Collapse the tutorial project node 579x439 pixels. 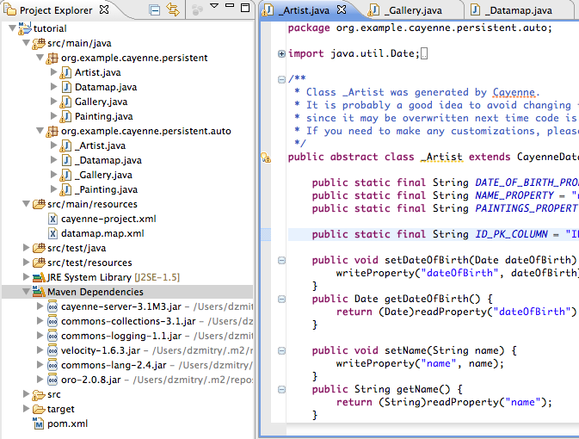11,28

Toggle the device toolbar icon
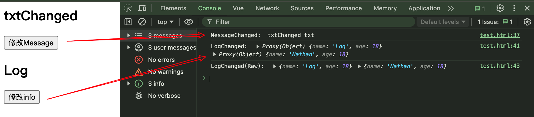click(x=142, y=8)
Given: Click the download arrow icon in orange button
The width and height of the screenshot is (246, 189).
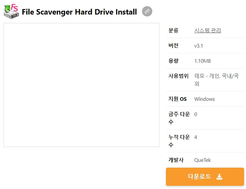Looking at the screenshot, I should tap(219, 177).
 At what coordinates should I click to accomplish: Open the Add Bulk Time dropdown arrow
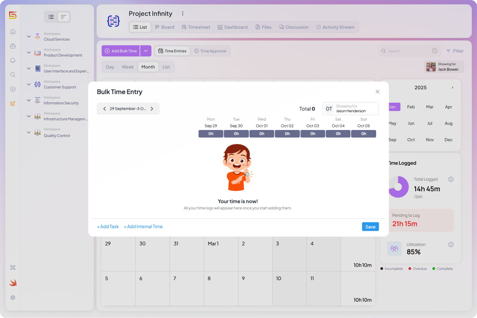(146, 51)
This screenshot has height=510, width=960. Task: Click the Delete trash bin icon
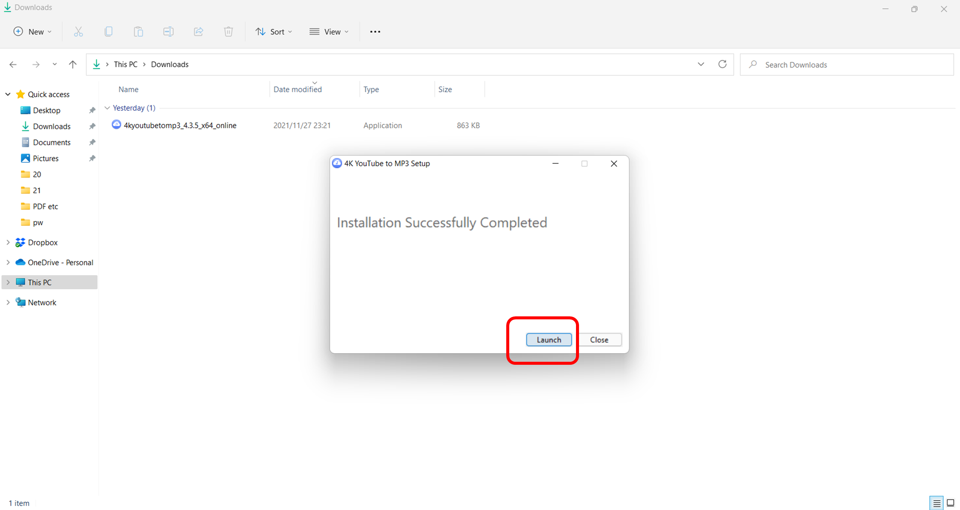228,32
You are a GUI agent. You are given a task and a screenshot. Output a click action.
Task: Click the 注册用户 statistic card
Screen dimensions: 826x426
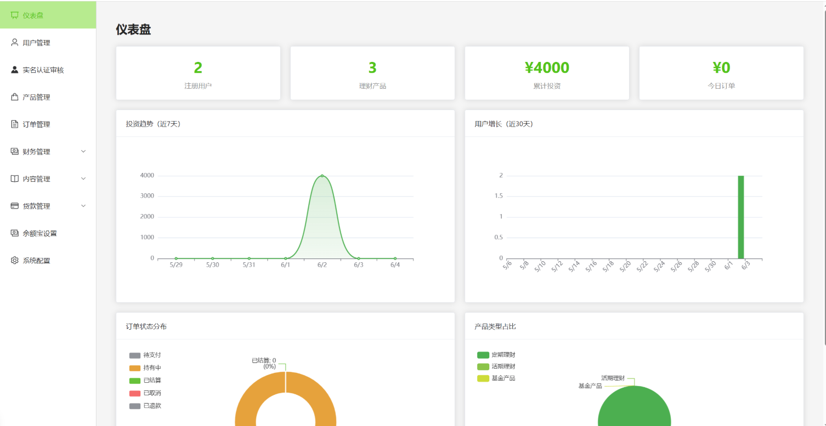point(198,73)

**WHAT IS BEING ASKED:**
Nothing but the lines from the one holding "Toggle the device toolbar icon" through the final line of the entries should be retyped, exactly as they stand and without pictures.

**OUTPUT BELOW:**
Toggle the device toolbar icon
click(x=142, y=8)
Given: Click the download arrow icon in orange button
The width and height of the screenshot is (246, 189).
Looking at the screenshot, I should tap(219, 177).
 At what coordinates should I click to accomplish: Open the Add Bulk Time dropdown arrow
(146, 51)
This screenshot has height=510, width=960. Task: Click the Delete trash bin icon
228,32
You are a GUI agent. You are given a task and a screenshot. Output a click action.
Task: Click the 注册用户 statistic card
Screen dimensions: 826x426
point(198,73)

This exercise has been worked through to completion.